Statistics (2024-25)
- Aircraft movements: 12
- Sources: PAA AIP

= Dalbandin Airport =

Airport in Pakistan

Dalbandin Airport (Balochi: دالبندین بالی پٹ) is a domestic airport located at the town of Dalbandin in the Balochistan province of Pakistan.

==History==
The foundation of the airport was laid by the British Raj when in 1935 they established an airstrip in the town of Dalbandin to serve as a satellite of Samungli airbase in Quetta. During the Second World war, the airfield was activated by the British military consequent to threats of a Soviet invasion through Iran. After the end of the war, it became disused and remained that way for a while.
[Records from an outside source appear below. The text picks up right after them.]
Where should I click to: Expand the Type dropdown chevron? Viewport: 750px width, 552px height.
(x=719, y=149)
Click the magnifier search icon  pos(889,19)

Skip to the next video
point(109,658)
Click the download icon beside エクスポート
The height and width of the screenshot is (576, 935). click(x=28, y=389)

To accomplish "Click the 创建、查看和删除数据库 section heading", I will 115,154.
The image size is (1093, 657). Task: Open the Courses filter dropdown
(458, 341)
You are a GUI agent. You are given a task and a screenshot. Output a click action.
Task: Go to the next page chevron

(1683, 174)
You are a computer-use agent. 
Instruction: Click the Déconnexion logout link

In 1985, the Pakistan Civil Aviation Authority took control of the airfield and started infrastructure upgrades to the facility under which it was transformed into a full-fledged domestic airport with navigational aids, air traffic control facilities, passenger terminals and a paved runway. It was also connected by road links through the N-25 National Highway.

Over the years, members of the House of Saud and Royal families of the United Arab Emirates amongst other Arab royalties from the Middle East have been utilizing the airport for hunting tours. In early 2024, media reported that plans were underway to carpet the airport's runway.

===Chaghi nuclear tests===

Throughout the Pakistani nuclear project, the airport was used heavily by the Pakistan Atomic Energy Commission for the preparation of Chagai-I tests.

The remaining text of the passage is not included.